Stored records
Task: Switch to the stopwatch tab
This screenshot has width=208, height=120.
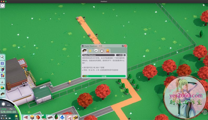Action: (102, 51)
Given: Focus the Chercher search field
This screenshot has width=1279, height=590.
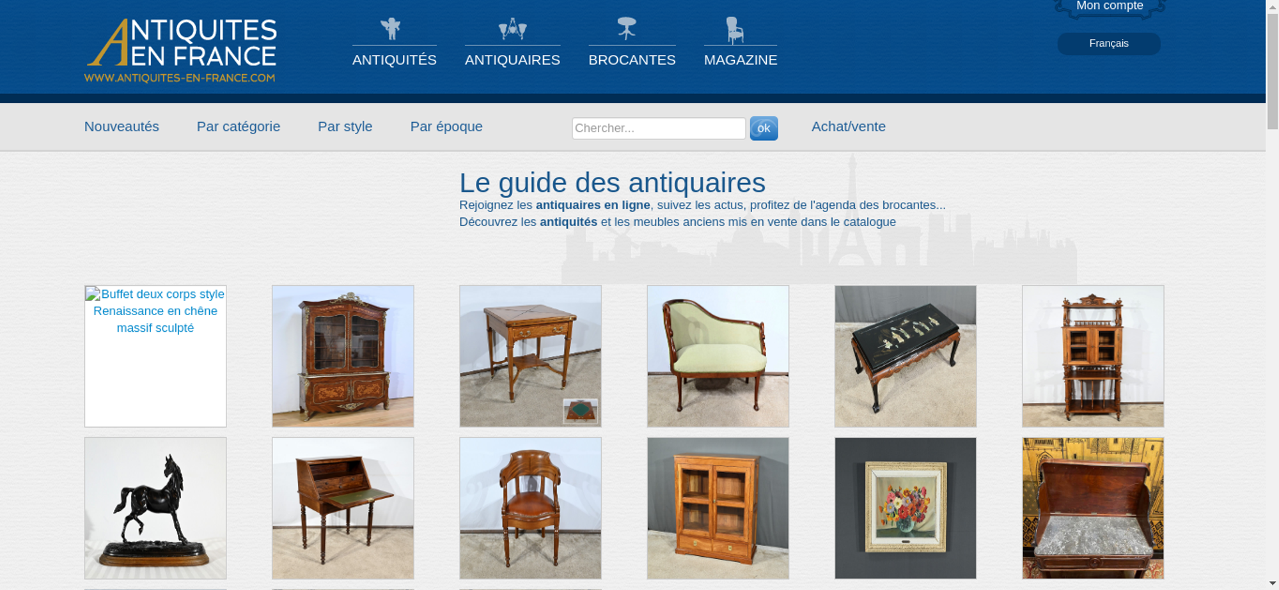Looking at the screenshot, I should pyautogui.click(x=659, y=128).
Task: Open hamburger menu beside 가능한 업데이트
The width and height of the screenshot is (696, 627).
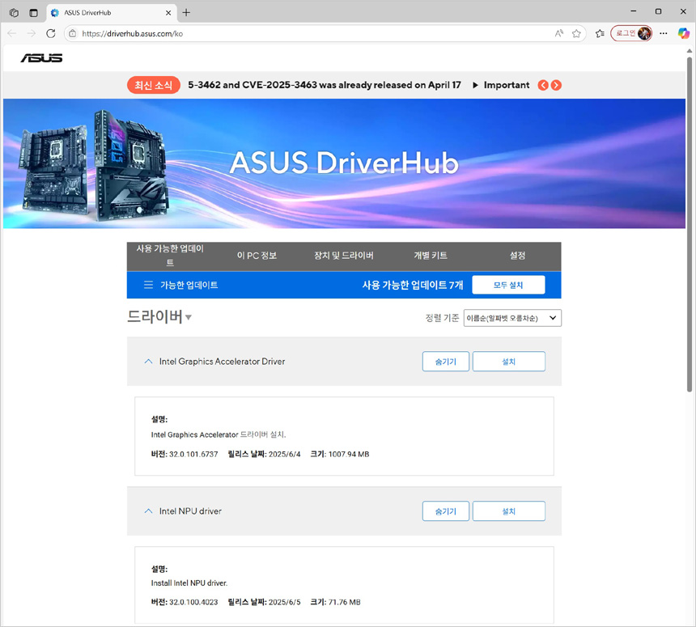Action: coord(148,285)
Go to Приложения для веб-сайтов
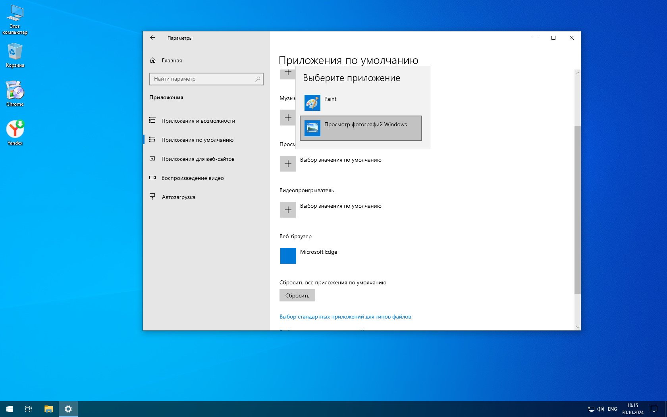The width and height of the screenshot is (667, 417). click(x=198, y=159)
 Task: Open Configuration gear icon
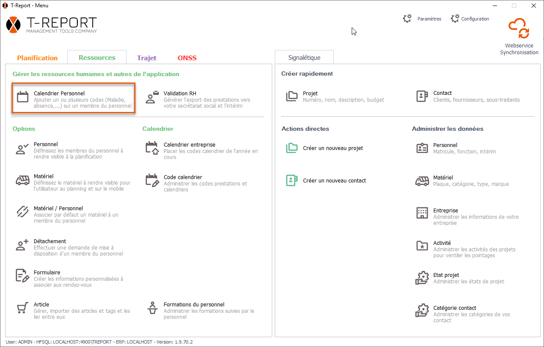coord(455,19)
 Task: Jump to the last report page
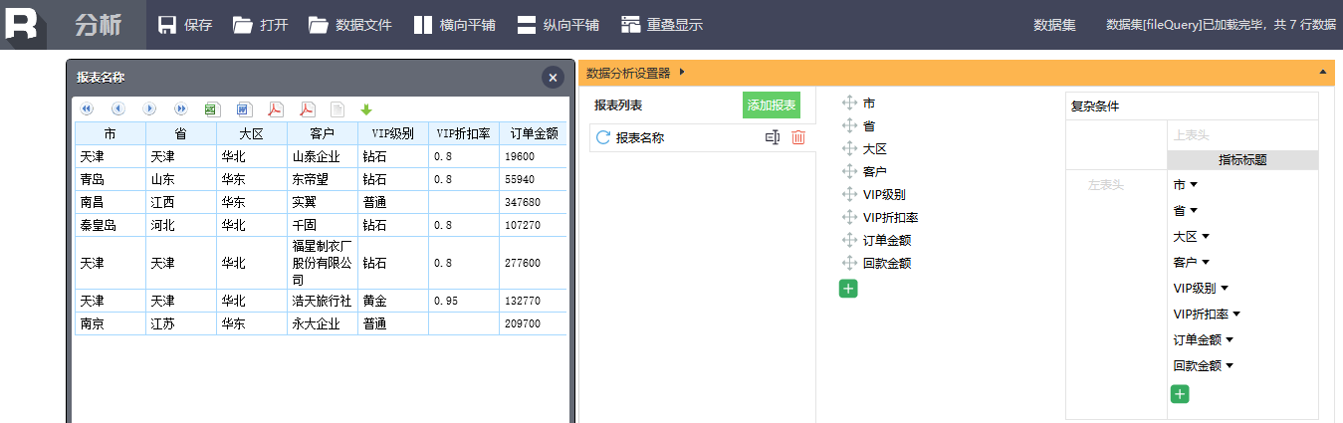pos(181,108)
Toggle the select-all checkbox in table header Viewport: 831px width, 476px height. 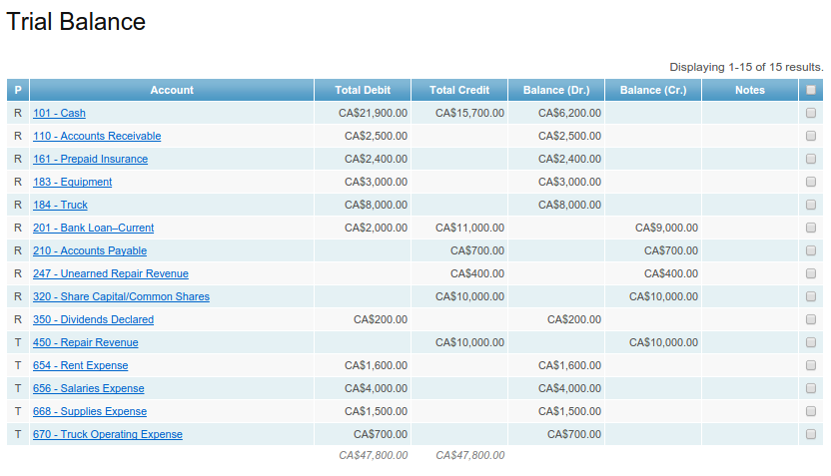(810, 90)
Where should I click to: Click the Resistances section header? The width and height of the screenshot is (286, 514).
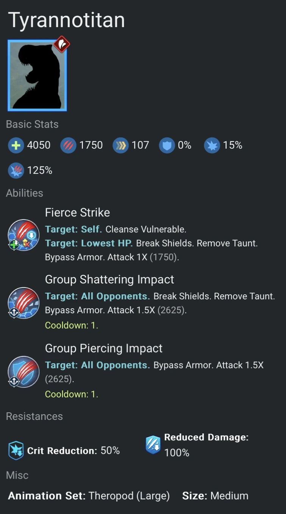(34, 416)
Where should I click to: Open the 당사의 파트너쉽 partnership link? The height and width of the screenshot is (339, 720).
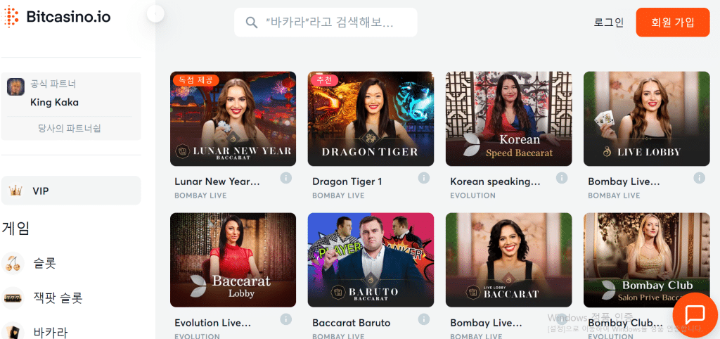pos(70,128)
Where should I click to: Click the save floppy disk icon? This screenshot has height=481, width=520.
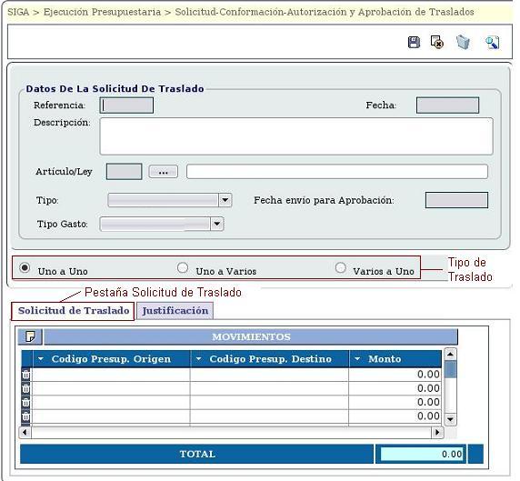point(414,43)
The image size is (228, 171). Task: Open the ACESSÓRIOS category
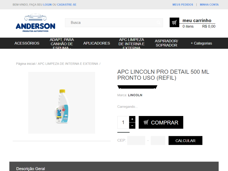click(x=27, y=43)
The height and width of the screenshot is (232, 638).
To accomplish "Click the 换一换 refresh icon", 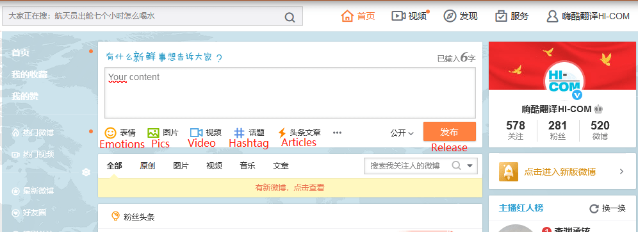I will coord(594,208).
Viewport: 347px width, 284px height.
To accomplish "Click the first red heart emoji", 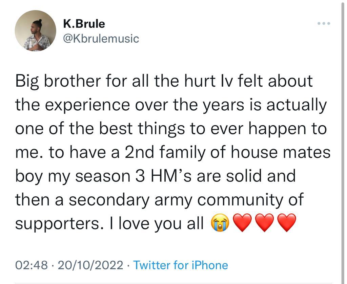I will coord(243,223).
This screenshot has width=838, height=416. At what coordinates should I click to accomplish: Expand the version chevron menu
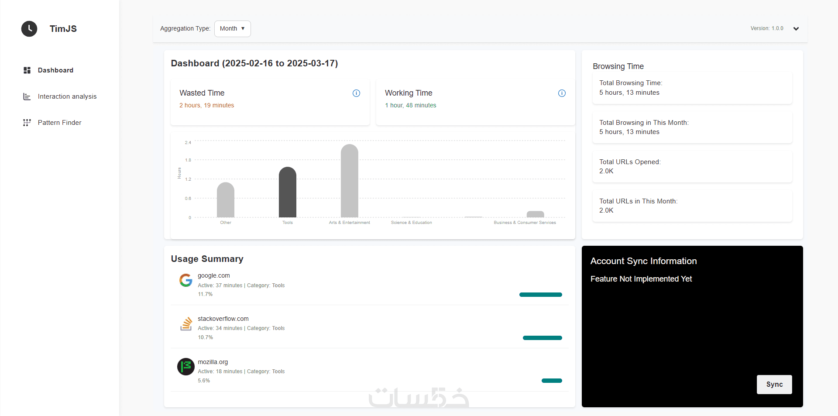[x=796, y=29]
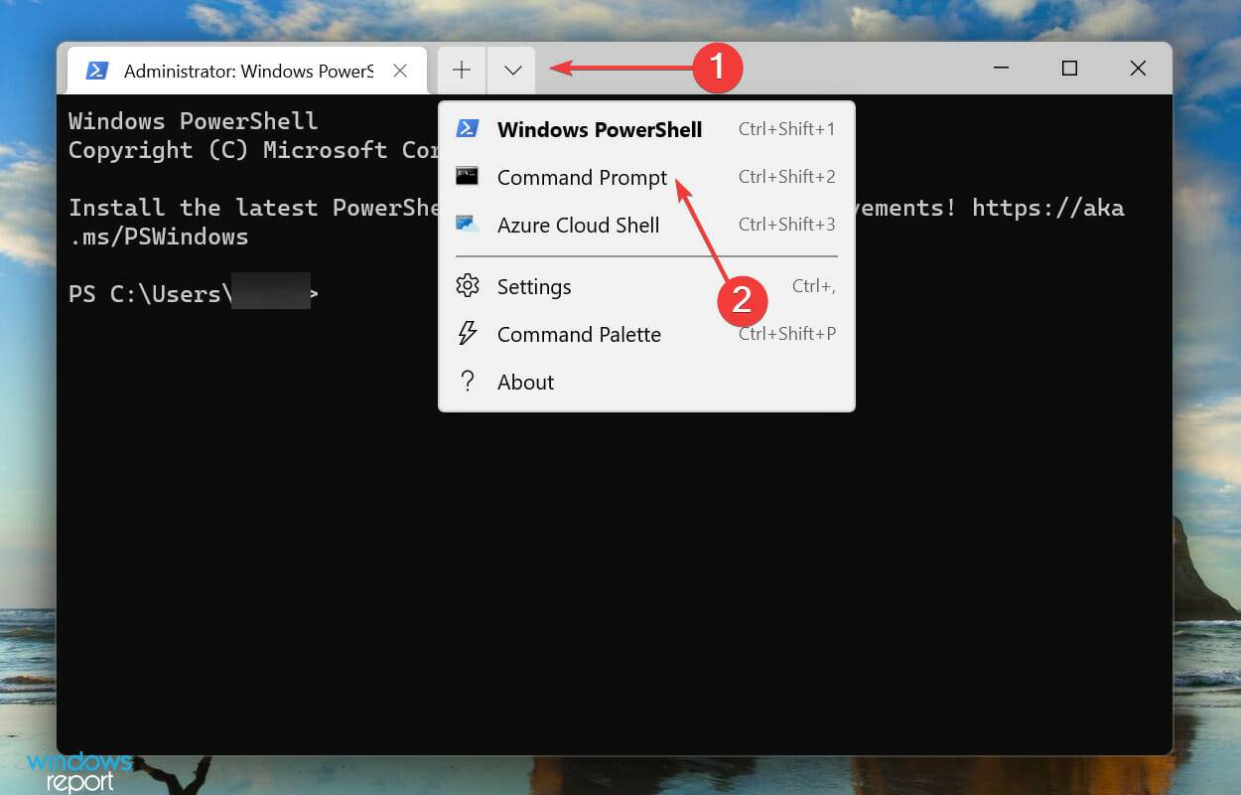Screen dimensions: 1241x795
Task: Open Settings via the gear icon
Action: pos(468,286)
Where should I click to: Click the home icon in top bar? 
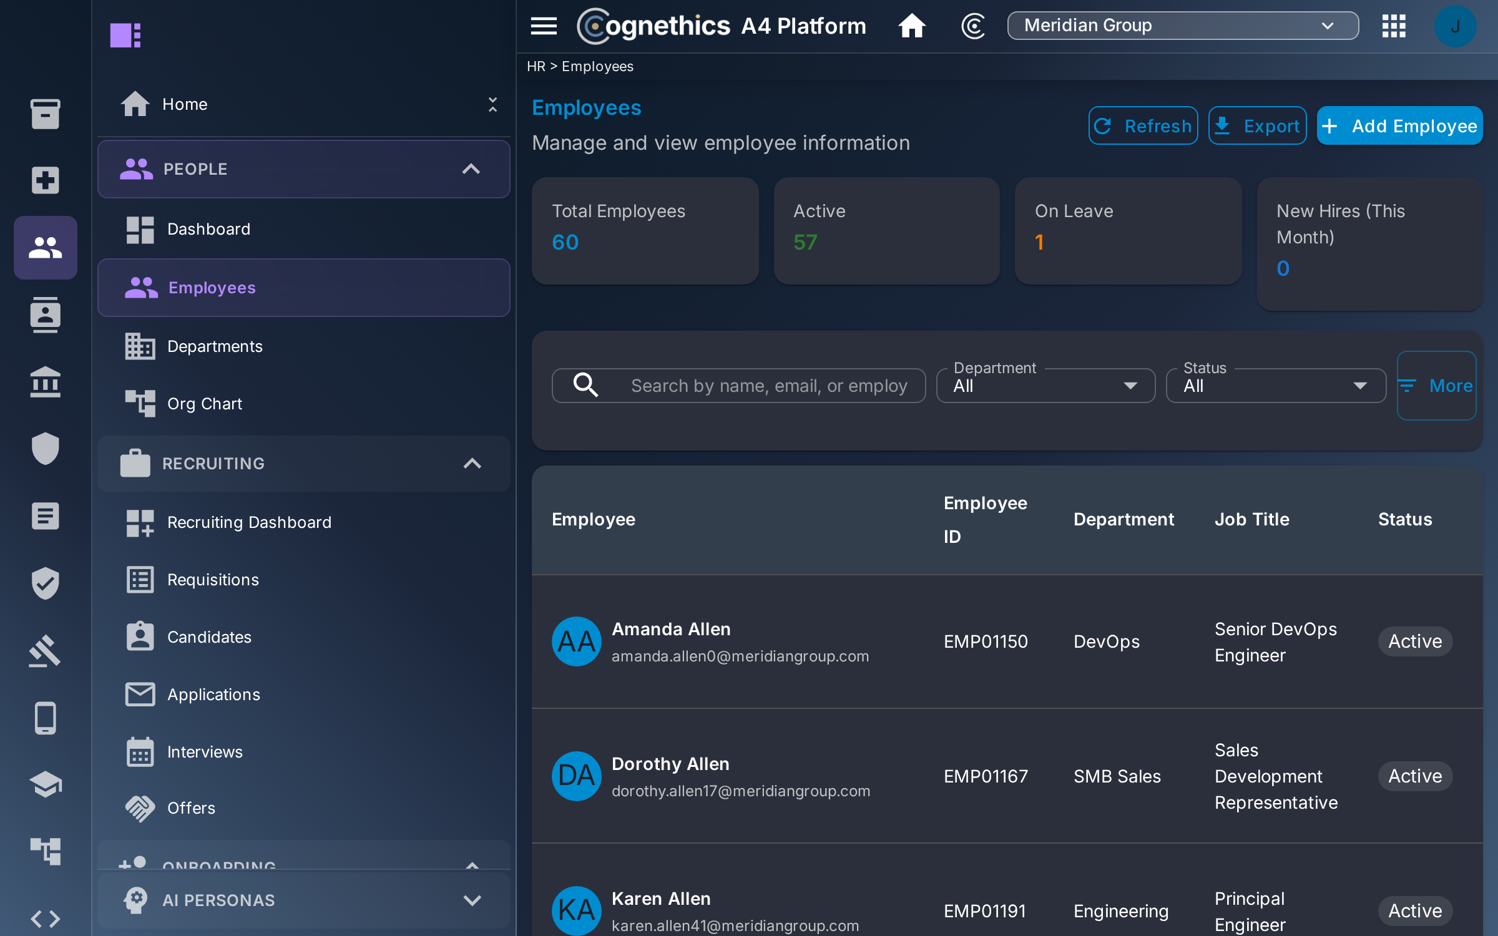(911, 26)
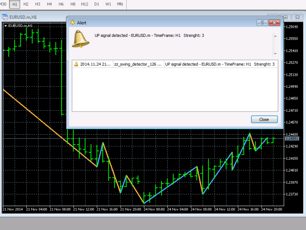Select the MN monthly timeframe
This screenshot has width=306, height=230.
click(x=120, y=4)
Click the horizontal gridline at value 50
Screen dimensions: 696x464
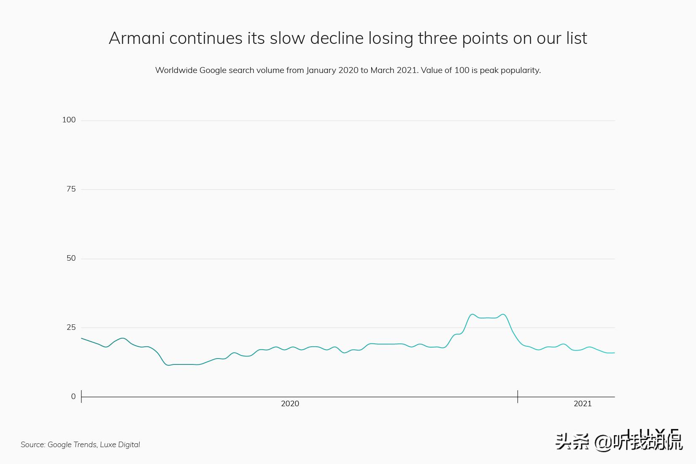click(x=348, y=259)

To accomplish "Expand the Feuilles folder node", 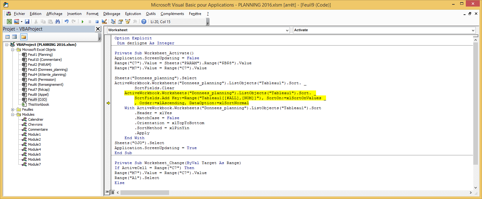I will click(13, 109).
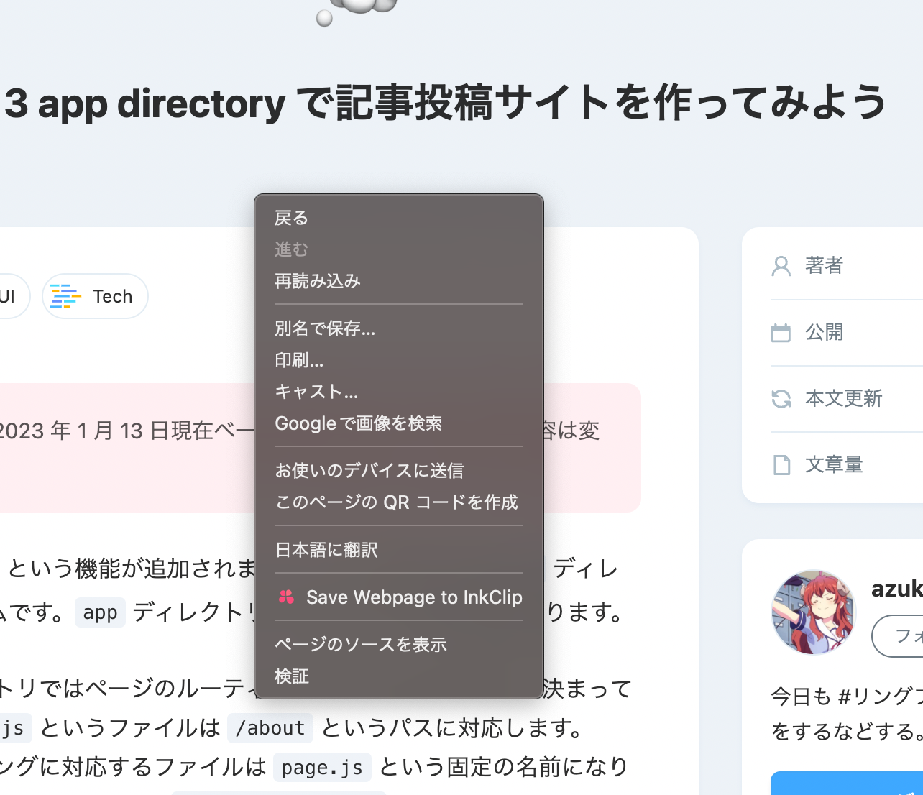The height and width of the screenshot is (795, 923).
Task: Choose 再読み込み to reload the page
Action: [x=317, y=281]
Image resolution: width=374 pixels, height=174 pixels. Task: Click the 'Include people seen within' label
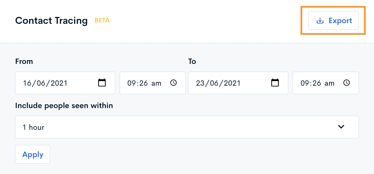[x=64, y=105]
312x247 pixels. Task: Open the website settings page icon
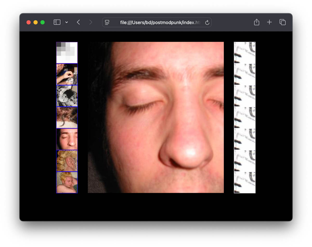[x=107, y=22]
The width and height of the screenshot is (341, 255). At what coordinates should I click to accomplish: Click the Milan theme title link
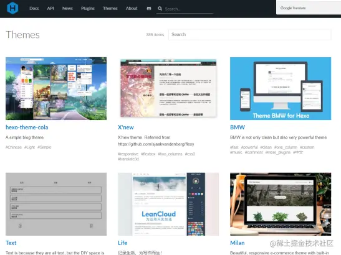tap(238, 243)
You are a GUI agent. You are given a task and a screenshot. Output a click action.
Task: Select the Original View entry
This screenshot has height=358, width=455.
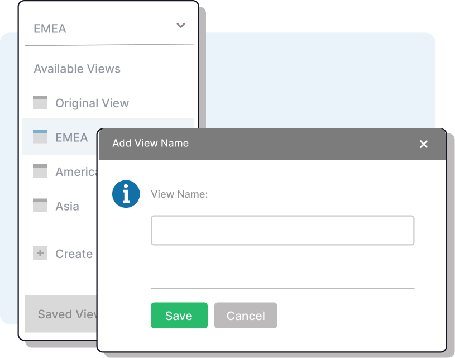pos(92,103)
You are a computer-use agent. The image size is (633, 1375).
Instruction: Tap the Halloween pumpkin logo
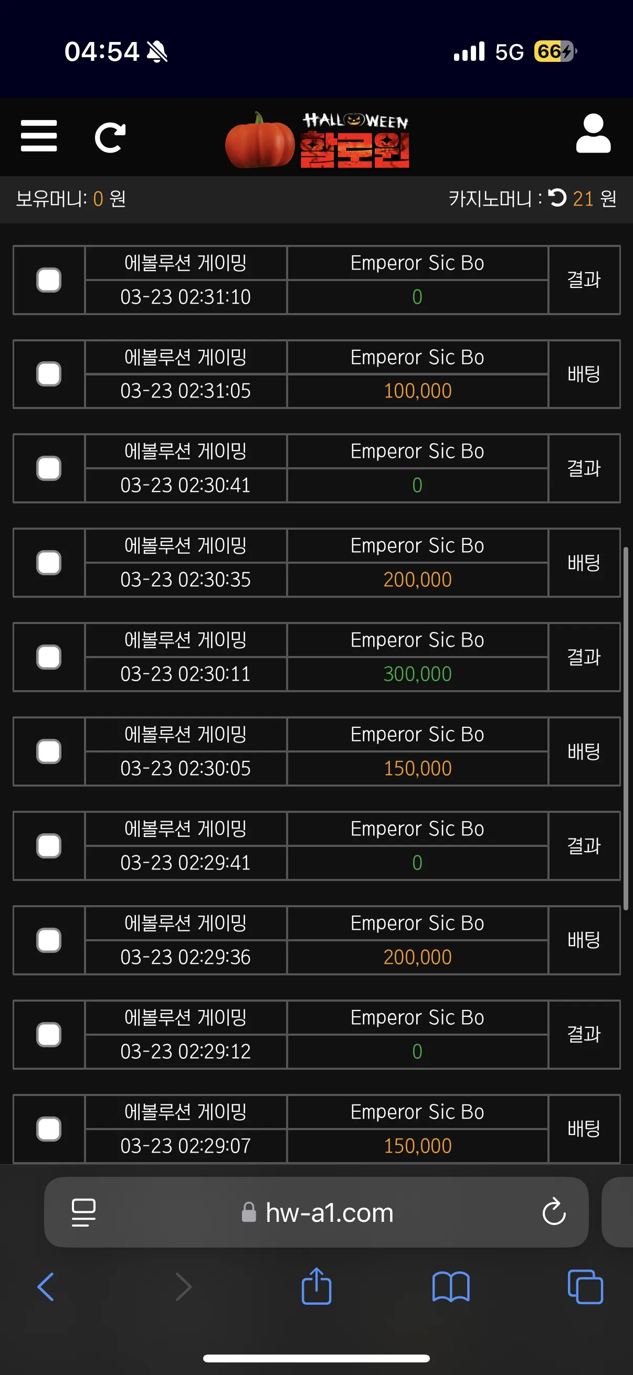[x=317, y=140]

-- EXERCISE DETAILS --
Retype exactly the lines from the line containing "You are a GUI" through the end of the entries above, including both ends, and leave every picture out.

-- WRITTEN RESPONSE --
You are a GUI agent. You are given a task and a screenshot. Output a click action.
Task: Select the Original View entry
This screenshot has height=358, width=455.
pos(92,103)
You are a computer-use agent. The image size is (633, 1375).
Instruction: Tap the Halloween pumpkin logo
[x=317, y=140]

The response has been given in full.